Please refer to the video below for step-by-step instructions.
2.2. Data Analysis Tool
In this chapter three types of analysis will be presented, including Point Time Series, Area Time Series, area and Land Cover Classification.A. Point Time Series
To get started, import the data layer you wish to analyze for the given point. For example, here the monthly precipitation data from WaPOR was imported.
Click on the point where you want to analyze the data and the Feature Information tab will opened.
Under the Analysis option, there are three types of analysis available; Deviations from Average, Time Series, and Cumulative Time Series. For example, Precipitation data over time is displayed by selecting the Time Series option.
Also, choose the time frame you want to analyze and then click on the "Go" button.
Once you have selected the point, analysis type and give a time frame for analysis , you will be able to view the Chart Tab which displays the graph of time series. From there, you can download the data directly to your local computer.
You can access the data table on the Table Tab and choose to download it in either Excel or CSV format. This allows you to work with the data in a way that best suits your needs.

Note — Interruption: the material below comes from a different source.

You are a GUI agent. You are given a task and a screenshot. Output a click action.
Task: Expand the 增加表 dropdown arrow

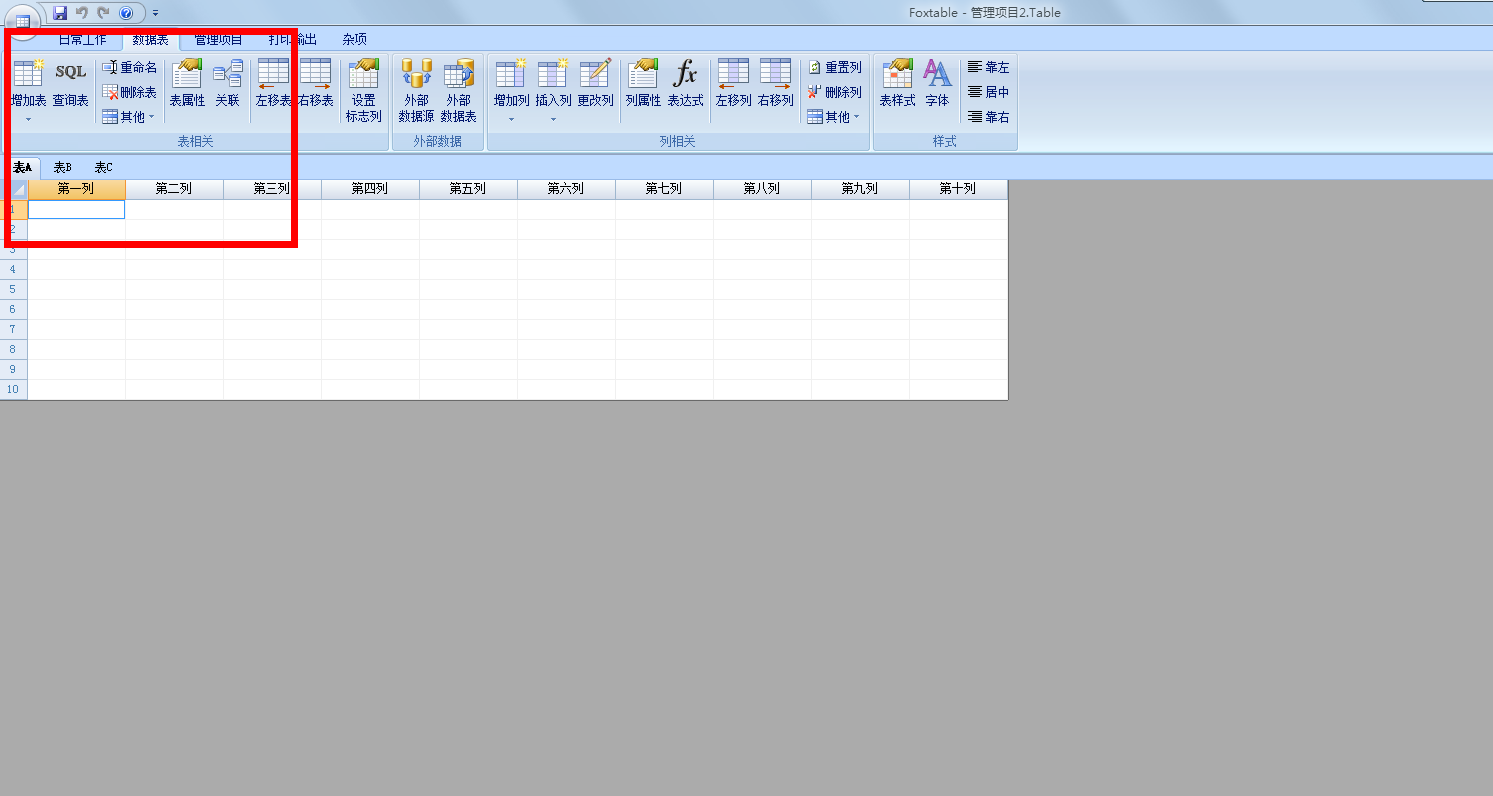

Refer to the image below for guidance.
B. Area Time Series
To do the Area Time Series analysis, we have 2 options: draw an area or upload a file.
Here, the uploaded Lebanon shapefile has been used for the analysis as shown in the figure below.
Next, choose the time period for the analysis.
The graph and table can be retrieved and downloaded, similar to the point time series.
With Export Image option the Precipitation can be clipped to the selected area and downloaded as .TIF to be used for further analysis in QGIS.
C. Land Cover Classification
Import the Land Cover Classification map from the Data Tab and select the area.
The results will be generated as an illustration of Pie chart as shown bellow.
The results will be generated as an illustration of Pie chart as shown bellow.
The Table generated from the data shows the area of each class and can be downloaded for further analysis.
Please refer to the video below for step-by-step instructions.
3. Exercise
This exercises focuses on map analysis and data exploration using the Hand and Hand FAO Geospatial platform. The objective is to familiarize yourself with the features and functionalities of the platform while analyzing geographic data.
1. Land Cover Map
- Select Bing Maps Aerial as the base map
- Import the Land Cover Classification Map
- Search for Wenji, Ethiopia in search bar
- Split the Land Cover map to compare and analyze the Irrigated Cropland.
2. Actual Evapotranspiration and Net Primary Production correlation
- Import the Actual Evapotranspiration and Net Primary Production layers with a resolution of 250m and a Dekadal temporal resolution.
- Split the maps and display them side by side.
- Analyze the correlation between ETa and NPP.
3. Point time series analysis to determine the crop season
- Perform the time-series analysis for two points from two different fields using the imported Net Primary Production layer between the time period of 01/01/2022 and 01/01/2023.
- Can you determine the crop season for the two selected points?
4. Water productivity
- Import the Gross biomass water productivity (Annual-250m)
- Conduct a time series analysis for 2 points and compare the changes in Gross Biomass Water Productivity over time.